
    You have to wonder when the last time some people who manage to get themselves quoted last stepped into a bog standard academy, complete with nightmare students, disfunctional behaviour policies, cutbacks in ICT support staff and students who don't give a @@@@.

    Perhaps these people should do a few months in Scumsville High before imparting their wisdom on those at the chalkface.

  2. madcat

    madcat Occasional commenter

    Unfortunately Mr B does a lot more than simply" impart his wisdom on those at the chalkface" if you read his Bio.

    ...and surprise, surprise he is a leading light in CAS

    Besides why are we still discussing BYOD, I thought everyone had agreed that while it could, in an idealised world, have benefits It was a non-starter in the majority of schools - for many of the reasons identified above and a lot more besides (see posts passim)
  3. Twinklefoottoe

    Twinklefoottoe Senior commenter

    My point exactly. This chap, if you read his history carefully, as penned by himself, has actually had next to no teaching Computer Science experience in a secondary school, let alone a bog standard one. How he ever got to be in a position where he can impart wisdom at practical teachers, who face all the real challenges of today, Christ knows.

    Lord, save us from theorists and researchers, please! They know not what damage to education they do.
------------------------
▶ _PROBLEM DETAILS_
Copy from the forum comments the passage that begins with "Twinklefoottoe Senior commenter" and ends with "today, Christ knows.".

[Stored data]
------------------------
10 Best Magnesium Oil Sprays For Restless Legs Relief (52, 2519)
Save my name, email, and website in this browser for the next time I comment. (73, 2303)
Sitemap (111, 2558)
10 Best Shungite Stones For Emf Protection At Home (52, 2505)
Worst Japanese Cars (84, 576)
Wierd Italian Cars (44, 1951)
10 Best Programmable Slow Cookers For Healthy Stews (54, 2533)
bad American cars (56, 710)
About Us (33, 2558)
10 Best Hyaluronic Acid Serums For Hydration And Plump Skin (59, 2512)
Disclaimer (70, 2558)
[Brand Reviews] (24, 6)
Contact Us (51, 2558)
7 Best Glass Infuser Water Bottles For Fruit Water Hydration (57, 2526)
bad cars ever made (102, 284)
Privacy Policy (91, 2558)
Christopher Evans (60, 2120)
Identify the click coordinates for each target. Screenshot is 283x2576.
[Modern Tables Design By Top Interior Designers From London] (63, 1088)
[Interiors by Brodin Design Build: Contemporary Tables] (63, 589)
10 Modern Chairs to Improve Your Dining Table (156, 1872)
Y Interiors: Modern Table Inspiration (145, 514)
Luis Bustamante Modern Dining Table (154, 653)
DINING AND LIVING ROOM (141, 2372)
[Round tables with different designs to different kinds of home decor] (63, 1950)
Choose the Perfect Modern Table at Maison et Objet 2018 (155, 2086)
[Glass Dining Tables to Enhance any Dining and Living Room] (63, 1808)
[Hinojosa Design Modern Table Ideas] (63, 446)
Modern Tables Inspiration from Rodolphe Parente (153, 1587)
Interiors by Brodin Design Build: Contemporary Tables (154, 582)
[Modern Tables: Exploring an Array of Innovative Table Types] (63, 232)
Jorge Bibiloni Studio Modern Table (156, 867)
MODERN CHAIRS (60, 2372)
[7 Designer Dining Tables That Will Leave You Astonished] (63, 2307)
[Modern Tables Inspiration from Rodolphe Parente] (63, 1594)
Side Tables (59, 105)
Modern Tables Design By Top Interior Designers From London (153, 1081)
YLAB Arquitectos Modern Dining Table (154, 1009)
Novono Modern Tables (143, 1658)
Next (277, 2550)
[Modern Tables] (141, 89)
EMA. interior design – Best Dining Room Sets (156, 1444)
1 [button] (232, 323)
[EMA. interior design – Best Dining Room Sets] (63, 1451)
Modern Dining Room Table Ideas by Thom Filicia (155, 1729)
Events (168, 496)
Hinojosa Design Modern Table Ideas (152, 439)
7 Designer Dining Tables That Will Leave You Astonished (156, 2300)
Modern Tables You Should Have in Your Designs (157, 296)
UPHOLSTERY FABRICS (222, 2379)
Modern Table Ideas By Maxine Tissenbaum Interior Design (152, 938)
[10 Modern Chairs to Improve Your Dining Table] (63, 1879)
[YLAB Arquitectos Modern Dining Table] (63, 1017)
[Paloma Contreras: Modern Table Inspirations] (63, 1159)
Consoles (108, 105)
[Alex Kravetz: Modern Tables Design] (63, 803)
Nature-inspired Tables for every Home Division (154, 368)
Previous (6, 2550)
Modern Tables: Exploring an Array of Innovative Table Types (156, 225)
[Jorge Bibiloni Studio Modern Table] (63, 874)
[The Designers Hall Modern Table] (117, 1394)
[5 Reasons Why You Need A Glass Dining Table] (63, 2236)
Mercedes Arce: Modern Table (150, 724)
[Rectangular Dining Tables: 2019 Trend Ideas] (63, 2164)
------------------------
▶ _COMPLETED EXERCISE_
Twinklefoottoe Senior commenter

    My point exactly. This chap, if you read his history carefully, as penned by himself, has actually had next to no teaching Computer Science experience in a secondary school, let alone a bog standard one. How he ever got to be in a position where he can impart wisdom at practical teachers, who face all the real challenges of today, Christ knows.